N. Vizcaya mine firms slammed anew for human rights abuses
By Melvin C Gascon

BAYOMBONG, Nueva Vizcaya–Three foreign mining companies were assailed last week for alleged human rights abuses they continued to commit against residents in their areas of operation, mostly belonging to indigenous communities.

In a privilege speech, Rep. Carlos Padilla detailed the supposed human rights violations committed “with impunity” by OceanaGold Philippines, Inc., FCF Minerals, Inc. and Royalco Resources Ltd., all foreign firms.

He took to task the Aquino government for its alleged failure to look after the welfare of its citizens.

“Continuing research has led me to entertain the idea that the state is not only remiss of its duty to protect human rights. Worse, it allows its agents to be used by these companies to protect private business interest,” Padilla said in his Sept. 9 speech.

OceanaGold and FCF Minerals are Australian mining companies that are holders of financial technical assistance agreement (FTAA) contracts for two separate large-scale mining projects in Kasibu and Quezon towns, respectively.
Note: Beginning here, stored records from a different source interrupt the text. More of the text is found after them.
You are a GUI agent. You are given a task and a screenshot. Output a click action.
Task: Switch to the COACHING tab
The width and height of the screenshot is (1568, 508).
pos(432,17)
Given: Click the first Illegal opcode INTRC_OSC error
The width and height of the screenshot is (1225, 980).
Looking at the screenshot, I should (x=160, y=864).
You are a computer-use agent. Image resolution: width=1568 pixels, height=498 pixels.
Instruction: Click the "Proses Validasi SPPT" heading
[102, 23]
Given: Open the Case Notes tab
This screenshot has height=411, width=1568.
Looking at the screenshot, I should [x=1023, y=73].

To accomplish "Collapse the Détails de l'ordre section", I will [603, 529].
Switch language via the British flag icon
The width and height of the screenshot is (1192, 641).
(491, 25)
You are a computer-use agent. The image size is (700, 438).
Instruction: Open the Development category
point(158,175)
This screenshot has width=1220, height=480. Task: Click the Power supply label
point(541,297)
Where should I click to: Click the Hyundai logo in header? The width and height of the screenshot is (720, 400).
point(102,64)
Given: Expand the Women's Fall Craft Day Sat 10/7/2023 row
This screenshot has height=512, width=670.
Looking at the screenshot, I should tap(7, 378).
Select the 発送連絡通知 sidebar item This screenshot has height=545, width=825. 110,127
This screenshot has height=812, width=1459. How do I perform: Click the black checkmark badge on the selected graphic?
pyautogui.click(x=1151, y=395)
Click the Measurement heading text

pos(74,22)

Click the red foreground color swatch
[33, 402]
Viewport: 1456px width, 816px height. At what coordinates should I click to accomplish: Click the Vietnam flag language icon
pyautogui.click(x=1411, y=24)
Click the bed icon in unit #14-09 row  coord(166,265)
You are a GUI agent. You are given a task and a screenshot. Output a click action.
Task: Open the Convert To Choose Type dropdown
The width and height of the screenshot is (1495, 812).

An FTAA is a permit commonly granted to foreign firms which allows them to exploit the country’s mineral deposits.

On the other hand, Royalco was granted an exploration permit for another area in Pa-o village, also in Kasibu.

Padilla said it is high time for government to put an end to the people’s sufferings brought about by the presence in their midst of foreign mining companies.

“The residents of Nueva Vizcaya have suffered much and for a long time. Ten years or so of living along barricades, not reneging on their simple desire to protect their homes and farms from aggression brought about by business is a long time,” he said.

The lawmaker cited a previous recommendation by the Commission on Human Rights for the President to revoke OceanaGold’s FTAA due to the human violations it has committed against villagers in its area, including illegal demolition of houses.

He cited the recent case of the recent illegal arrest of an Ifugao native in Didipio by Oceanagold’s security guards, allegedly on orders of Brennan Lang, the project manager, supposedly because the villager refused to sell his land to the mining company.

Padilla sought the deportation of Lang, a Canadian, whose acts, he said, “proved to be inimical to the people of Didipio”.

Filipinos are also being shortchanged by OceanaGold, Padilla said, as they are paying a small amount of tax.

“Even the use of its CSR (corporate social responsibility) funds and other corporate resources for indirectly bribing barangay officials, community leaders and politicians must be investigated by the appropriate agency,” he said.

Using their respective FTAAs, OcenaGold has begun commercial production at its site in Didipio village, while FCF Minerals is currently in the construction phase in Runruno. Royalco has suspended its exploration activities.

Padilla also recalled that last year, several residents were injured in Runruno after FCF Minerals used about 200 police officers to thwart villagers’ resistance as it bulldozed the homes and farmlots of villagers.

He also accused Philippine Army soldiers for supposedly providing security to Royalco, as well as helping the company in previous attempts to dismantle the people’s barricades.

Sought for comment, OceanaGold officials did not give a direct response to Padilla’s allegations. Instead, they sent to this writer a Powerpoint presentation which supposedly laid down the company’s track record in the payment of taxes and community development.

For the part of FCF Minerals, Craig Watkins, country president, denied Padilla’s allegations.

“FCF has never resorted to the use of force and in fact has a strong relationship with the people of Runruno. (It) has established community development programs that provides positive benefits to local health, education, environment and infrastructure projects,” he said.

Joey Nelson Ayson, Royalco country president, also denied using the Philippine military in their operations.

“It was the judge who issued the TRO and asked the PNP to implement with the Army as possible assistance. I do not know where Congressman Padilla got this notion,” he said.

Ayson was referring to the order issued by regional court judge Jose Godofredo Naui based on a case filed by the company against tribal folk who set up road barricades to prevent Royalco’s access to its exploration site.